The Serbian tennis star, ranked No. 3 in the world, raised many an eyebrow before Wimbledon in June when he suggested Roger Federer was no longer scaring the bejeezus out of every other player on tour. Federer's humiliation in the final of the French Open to Rafael Nadal, Djokovic suggested, had left the Swiss star vulnerable.
"Some things are changing. I think he's a little bit shaken with that loss and mentally he has been struggling in the last couple of months," Djokovic said. "It's normal to have ups and downs after four years of absolute dominance on the men's tour.
"New names are coming, fresh talented players who believe more they can win against him and I am one of them. . .Suddenly he is worried a little bit."
Some wondered how Djokovic, with only one Grand Slam on his resume, could dare suggest such things about Federer, who has 12. Moreover, it gave new credence to the notion that while Federer and Nadal are quite chummy, neither feels as warmly towards Djokovic.
Well, Djokovic has, over the past few weeks, turned out to be a soothsayer.
Federer was stunned to lose on grass to Nadal at Wimbledon, his confidence shaken despite the epic nature of their five-set classic. Losing to nobody Gilles Simon of France Wednesday night at the Rexall Centre, meanwhile, was a new form of embarrassment for the player who, for four incredible years, dominated the circut with 11 Grand Slam victories in 16 events.

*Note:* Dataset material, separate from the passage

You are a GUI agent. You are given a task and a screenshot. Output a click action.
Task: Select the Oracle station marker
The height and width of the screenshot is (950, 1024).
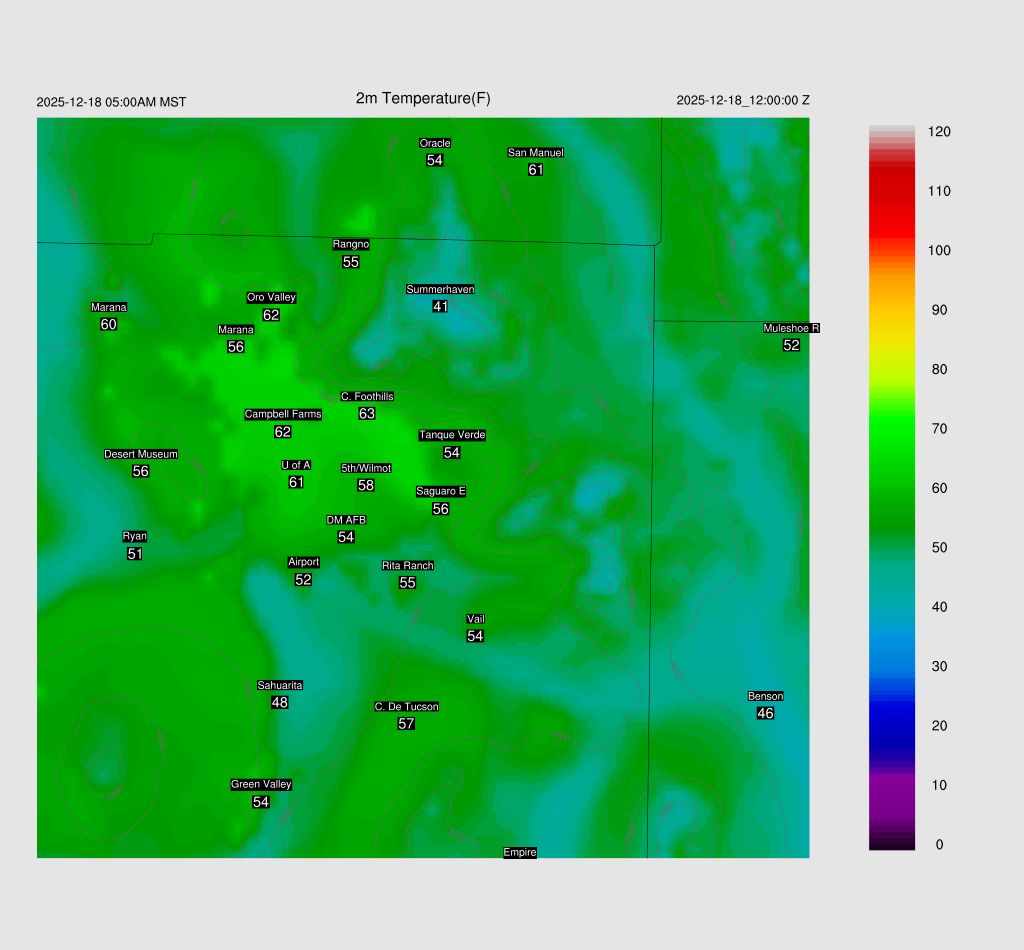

Clearly, there's an edge that's not quite there any longer for Federer. He dismissed the notion earlier this week that most tennis champions peak at 25 - he's about to turn 27 - but now faces the possiblity of not being the No. 1 ranked singles entry at the Beijing Olympics.
He has lost 10 matches this year after losing eight all of last year, and is winless in the first three Grand Slams of the season. If Nadal wins the Rogers Cup this week, he would have the opportunity to take over the world's No. 1 ranking next week in Cincinnati after Federer has held the title for 234 consecutive weeks.
Something's missing from Federer's game - wealth and celebrity can do that to a fellow - and now that he's back to playing without a coach after parting with Tony Roche last year, its up to him to figure it out. He's two Grand Slam victories shy of Sampras' all-time record, a mark once thought easily achievable that now looks to be more of a challenge.